PAGE EXTRACT ▸
§

Batch

The AWSBatchManager allows you to use the AWS Batch service as a Julia cluster.

Requirements

  • An IAM role is setup that allows batch:SubmitJob, batch:DescribeJobs, and batch:DescribeJobDefinitions
  • A Docker image registered with AWS ECR which has Julia and AWSClusterManagers.jl installed.

The AWSBatchManager requires that the running AWS Batch jobs are run using "networkMode=host" which is the default for AWS Batch. This is only mentioned for completeness.

Usage

Let's assume we want to run the following script:

# demo.jl
using AWSClusterManagers: AWSBatchManager
using Distributed

addprocs(AWSBatchManager(4))

println("Num Procs: ", nprocs())

@everywhere id = myid()

for i in workers()
    println("Worker $i: ", remotecall_fetch(() -> id, i))
end

The workflow for deploying it on AWS Batch will be:

  1. Build a docker container for your program.
  2. Push the container to ECR.
  3. Register a new job definition which uses that container and specifies a command to run.
  4. Submit a job to Batch.

Overview

Batch Managers

The client machines on the left (e.g., your laptop) begin by pushing a docker image to ECR, registering a job definition, and submitting a cluster manager batch job. The cluster manager job (JobID: 9086737) begins executing julia demo.jl which immediately submits 4 more batch jobs (JobIDs: 4636723, 3957289, 8650218 and 7931648) to function as its workers. The manager then waits for the worker jobs to become available and register themselves with the manager by executing julia -e 'sock = connect(<manager_ip>, <manager_port>); Base.start_worker(sock, <cluster_cookie>)' in identical containers. Once the workers are available the remainder of the script sees them as ordinary julia worker processes (identified by the integer pid values shown in parentheses). Finally, the batch manager exits, releasing all batch resources, and writing all STDOUT & STDERR to CloudWatch logs for the clients to view or download.

Building the Docker Image

To begin we'll want to build a docker image which contains:

  • julia
  • AWSClusterManagers
  • demo.jl

Example:

FROM julia:1.6

RUN julia -e 'using Pkg; Pkg.add("AWSClusterManagers")'
COPY demo.jl .

CMD ["julia demo.jl"]

Now build the docker file with:

docker build -t 000000000000.dkr.ecr.us-east-1.amazonaws.com/demo:latest .

§

SOURCE EXCERPT ▸

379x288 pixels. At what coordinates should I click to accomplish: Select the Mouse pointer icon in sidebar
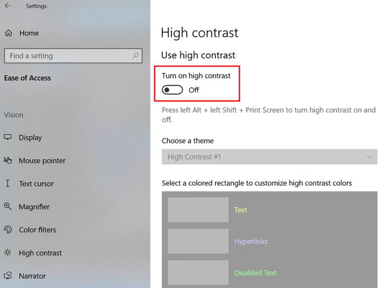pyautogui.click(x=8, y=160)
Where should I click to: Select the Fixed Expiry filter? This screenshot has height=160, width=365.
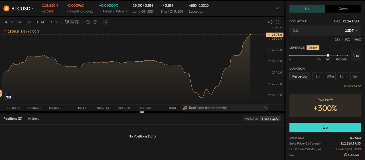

§

CHALLENGE ▸ Write out the stretch of the AWS Batch page from "To begin we'll" through "COPY demo.jl .", swapping "demo.jl" for "main.jl".

COMPLETE RESPONSE ▸
To begin we'll want to build a docker image which contains:

  • julia
  • AWSClusterManagers
  • main.jl

Example:

FROM julia:1.6

RUN julia -e 'using Pkg; Pkg.add("AWSClusterManagers")'
COPY main.jl .